Brief 1:
Answer these about the pregnancy blog passage:
(a) At what time did Hub thank the writer?
(b) Which three things does the bean keep the writer up with all night?
(c) How many days in a row did the pregnant rep call in?
Brief 2: Continue the pregnancy blog passage from its final sentence.
Text passage section start
Hub noticed though and thanked me (at 2:30 am) without stating the obvious, which is, “What’s the point”. I think I need to have a serious talk with him about talking to me when he gets home though. Isn’t it bad enough that the bean keeps me up with her cervix kicking, leg cramps and heartburn all night?

Funny story—one of my reps who is pregnant called in 3 days in a row last week without giving me a reason. When she came back, she told me that she had called in because she was just so tired, and she knew I would understand. Seriously? Talk to me when you have 2 kids getting up in the middle of the night AND you’re tired from being 6-months pregnant. Ass. (I feel like I told you this story already)
Text passage section end
The data section start
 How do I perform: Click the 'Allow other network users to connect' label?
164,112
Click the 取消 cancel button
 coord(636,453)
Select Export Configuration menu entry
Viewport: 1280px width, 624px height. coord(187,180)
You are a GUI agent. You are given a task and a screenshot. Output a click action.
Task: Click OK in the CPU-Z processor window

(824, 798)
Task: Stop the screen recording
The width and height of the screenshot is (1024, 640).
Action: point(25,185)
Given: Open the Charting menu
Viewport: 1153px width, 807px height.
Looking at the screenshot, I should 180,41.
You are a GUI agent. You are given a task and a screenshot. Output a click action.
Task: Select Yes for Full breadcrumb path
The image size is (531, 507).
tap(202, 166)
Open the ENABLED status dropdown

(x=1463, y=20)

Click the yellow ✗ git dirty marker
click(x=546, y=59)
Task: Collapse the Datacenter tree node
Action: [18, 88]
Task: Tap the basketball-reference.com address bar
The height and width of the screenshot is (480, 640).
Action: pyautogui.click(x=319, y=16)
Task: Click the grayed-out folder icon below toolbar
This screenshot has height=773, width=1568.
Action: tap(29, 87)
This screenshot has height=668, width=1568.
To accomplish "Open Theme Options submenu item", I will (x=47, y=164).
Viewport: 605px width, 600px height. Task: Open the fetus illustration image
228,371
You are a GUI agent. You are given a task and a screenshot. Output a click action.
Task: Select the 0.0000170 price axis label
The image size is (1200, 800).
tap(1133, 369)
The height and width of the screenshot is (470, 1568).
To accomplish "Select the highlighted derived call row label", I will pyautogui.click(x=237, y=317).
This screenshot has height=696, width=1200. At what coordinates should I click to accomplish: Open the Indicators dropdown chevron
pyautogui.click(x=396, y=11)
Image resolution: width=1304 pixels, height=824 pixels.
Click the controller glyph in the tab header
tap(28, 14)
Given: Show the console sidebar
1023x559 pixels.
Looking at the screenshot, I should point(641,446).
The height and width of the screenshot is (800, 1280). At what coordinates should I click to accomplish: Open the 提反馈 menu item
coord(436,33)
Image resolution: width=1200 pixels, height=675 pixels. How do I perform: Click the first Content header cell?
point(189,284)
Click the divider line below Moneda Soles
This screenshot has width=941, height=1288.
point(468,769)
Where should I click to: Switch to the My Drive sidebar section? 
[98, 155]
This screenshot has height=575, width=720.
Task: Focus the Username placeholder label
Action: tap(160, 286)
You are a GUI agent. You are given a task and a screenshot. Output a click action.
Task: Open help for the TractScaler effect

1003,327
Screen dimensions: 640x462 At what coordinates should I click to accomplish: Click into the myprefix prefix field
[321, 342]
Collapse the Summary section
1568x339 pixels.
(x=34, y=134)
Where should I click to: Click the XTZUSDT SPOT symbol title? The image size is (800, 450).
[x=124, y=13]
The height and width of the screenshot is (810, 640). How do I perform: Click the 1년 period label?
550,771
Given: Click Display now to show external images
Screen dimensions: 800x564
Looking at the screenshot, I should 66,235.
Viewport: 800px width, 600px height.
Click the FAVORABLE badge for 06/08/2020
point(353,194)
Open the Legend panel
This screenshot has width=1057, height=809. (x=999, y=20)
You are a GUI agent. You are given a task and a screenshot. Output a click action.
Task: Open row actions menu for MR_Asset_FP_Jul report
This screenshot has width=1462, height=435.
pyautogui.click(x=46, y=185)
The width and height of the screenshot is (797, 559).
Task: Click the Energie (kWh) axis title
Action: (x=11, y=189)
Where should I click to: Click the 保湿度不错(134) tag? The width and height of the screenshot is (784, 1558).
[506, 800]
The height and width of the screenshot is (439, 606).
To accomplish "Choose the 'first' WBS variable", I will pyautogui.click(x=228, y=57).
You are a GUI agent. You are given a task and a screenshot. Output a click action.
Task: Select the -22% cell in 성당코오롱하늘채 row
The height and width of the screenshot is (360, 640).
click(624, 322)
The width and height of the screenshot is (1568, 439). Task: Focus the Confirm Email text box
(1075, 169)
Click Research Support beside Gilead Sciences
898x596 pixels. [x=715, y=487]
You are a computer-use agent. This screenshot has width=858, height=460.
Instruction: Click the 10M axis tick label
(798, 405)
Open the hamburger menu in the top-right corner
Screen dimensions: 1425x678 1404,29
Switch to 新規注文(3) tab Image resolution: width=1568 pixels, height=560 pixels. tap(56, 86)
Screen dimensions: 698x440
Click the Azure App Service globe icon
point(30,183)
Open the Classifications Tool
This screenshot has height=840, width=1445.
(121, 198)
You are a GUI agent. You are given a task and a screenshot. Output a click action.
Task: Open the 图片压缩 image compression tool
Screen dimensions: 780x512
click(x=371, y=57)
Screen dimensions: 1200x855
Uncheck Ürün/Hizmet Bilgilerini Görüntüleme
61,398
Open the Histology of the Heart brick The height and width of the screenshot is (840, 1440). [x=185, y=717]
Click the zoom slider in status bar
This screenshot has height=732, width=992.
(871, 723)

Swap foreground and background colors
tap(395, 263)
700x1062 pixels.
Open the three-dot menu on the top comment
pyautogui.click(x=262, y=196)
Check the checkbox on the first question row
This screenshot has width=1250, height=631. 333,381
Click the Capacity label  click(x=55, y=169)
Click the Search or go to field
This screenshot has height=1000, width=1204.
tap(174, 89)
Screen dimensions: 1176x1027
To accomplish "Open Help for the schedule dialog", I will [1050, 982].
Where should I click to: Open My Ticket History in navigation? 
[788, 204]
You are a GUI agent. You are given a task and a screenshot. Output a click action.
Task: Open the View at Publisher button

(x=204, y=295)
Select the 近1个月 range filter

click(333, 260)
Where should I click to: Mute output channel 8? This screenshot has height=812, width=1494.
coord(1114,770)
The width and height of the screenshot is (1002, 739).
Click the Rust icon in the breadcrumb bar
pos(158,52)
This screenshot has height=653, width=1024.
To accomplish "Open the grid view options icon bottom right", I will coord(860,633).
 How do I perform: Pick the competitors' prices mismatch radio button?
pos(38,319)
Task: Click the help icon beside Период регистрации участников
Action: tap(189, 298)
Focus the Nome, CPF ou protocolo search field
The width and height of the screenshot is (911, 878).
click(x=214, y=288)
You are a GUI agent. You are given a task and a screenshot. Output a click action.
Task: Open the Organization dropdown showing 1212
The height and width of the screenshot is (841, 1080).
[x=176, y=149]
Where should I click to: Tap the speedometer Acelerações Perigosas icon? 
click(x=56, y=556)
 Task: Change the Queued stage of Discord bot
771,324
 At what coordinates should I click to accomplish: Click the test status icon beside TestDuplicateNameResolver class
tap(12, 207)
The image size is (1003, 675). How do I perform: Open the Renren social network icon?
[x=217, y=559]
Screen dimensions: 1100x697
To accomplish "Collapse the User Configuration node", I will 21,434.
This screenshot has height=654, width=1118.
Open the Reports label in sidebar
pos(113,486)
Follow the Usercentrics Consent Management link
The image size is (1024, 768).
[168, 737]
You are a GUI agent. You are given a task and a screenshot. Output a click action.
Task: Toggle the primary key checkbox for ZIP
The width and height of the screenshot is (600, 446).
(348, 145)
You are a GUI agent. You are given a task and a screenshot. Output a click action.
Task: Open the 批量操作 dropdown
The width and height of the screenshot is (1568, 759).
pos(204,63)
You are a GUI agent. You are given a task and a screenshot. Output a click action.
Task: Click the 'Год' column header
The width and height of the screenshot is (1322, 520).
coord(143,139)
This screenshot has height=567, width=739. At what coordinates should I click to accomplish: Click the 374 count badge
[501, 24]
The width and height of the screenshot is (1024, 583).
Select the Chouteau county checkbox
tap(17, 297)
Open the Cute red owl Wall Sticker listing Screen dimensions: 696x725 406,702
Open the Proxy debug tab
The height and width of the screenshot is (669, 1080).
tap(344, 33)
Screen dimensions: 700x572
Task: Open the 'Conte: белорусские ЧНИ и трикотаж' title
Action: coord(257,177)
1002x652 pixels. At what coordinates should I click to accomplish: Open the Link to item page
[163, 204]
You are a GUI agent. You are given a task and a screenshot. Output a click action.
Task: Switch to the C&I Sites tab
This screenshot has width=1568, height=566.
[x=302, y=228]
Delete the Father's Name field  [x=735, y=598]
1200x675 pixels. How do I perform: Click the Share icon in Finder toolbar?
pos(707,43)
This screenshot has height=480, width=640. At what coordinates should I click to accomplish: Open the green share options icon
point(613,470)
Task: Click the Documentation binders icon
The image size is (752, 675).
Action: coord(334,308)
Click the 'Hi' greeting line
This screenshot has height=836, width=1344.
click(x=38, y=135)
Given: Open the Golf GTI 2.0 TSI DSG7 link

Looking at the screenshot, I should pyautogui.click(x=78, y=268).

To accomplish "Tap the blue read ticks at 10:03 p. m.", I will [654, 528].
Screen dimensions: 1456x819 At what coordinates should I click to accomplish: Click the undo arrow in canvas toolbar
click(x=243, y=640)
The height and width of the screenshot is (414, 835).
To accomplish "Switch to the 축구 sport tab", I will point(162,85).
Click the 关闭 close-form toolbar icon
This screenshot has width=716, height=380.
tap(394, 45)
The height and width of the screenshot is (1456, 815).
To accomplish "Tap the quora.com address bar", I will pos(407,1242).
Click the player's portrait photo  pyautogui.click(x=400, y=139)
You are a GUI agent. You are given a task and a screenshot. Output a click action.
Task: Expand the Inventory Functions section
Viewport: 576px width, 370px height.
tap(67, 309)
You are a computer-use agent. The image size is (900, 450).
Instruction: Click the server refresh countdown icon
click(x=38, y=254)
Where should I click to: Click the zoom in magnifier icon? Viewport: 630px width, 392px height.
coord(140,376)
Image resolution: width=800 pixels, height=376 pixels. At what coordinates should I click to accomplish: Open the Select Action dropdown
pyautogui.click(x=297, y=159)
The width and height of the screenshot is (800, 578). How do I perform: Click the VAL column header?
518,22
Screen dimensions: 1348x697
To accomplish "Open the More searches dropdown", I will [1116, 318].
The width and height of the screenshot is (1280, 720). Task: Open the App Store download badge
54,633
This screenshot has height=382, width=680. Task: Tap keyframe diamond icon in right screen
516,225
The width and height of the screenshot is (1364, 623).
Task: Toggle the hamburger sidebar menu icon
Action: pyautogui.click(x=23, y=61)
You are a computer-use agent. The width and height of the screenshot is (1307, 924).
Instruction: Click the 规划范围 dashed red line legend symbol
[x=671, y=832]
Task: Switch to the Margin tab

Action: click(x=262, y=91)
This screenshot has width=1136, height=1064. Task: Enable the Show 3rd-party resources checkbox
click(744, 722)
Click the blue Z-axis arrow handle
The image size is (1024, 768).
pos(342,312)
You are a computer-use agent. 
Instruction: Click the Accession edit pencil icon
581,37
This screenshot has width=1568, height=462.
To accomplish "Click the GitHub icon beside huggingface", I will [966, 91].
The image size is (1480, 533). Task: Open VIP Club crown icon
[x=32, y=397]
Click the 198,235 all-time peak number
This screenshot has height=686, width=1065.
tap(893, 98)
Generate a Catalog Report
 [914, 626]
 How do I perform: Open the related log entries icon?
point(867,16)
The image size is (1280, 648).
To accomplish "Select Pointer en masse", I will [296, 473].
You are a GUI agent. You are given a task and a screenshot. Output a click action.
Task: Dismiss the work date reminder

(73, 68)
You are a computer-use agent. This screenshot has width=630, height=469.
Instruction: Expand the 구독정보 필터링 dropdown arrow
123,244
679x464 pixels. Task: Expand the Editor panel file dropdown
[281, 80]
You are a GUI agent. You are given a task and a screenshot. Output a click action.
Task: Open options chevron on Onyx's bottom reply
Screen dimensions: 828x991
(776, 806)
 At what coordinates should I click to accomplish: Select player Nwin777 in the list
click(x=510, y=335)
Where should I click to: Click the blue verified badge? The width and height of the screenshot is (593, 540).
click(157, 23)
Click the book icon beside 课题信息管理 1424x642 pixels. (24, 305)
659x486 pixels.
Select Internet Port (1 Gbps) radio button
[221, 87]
The data section end
Task result 1:
(a) At 2:30 am.
(b) Cervix kicking, leg cramps and heartburn.
(c) Three days.

Task result 2:
Another story about a pregnant friend (and employee)……she actually had her baby today! She tried for 9 years, since her 1st was born and had been through fertility treatment and several miscarriages. Last summer she said she had enough; and if she was not pregnant by the time she turned 30, she was done. She attempted to sell all of her baby stuff at a garage sale in June, and nobody came. She found out days before her birthday in July that she was pregnant. She had tons of problems and has been out of work since November, and against all odds, this baby, who she named Faith, was born today, healthy and almost 9lbs. I am so thrilled for her and her family. Did you know that today is St. Joseph’s day? He is the patron saint of families. The whole situation, if you ask me, is remarkable.

I am 20 weeks today!! WOOT!! Half way there!!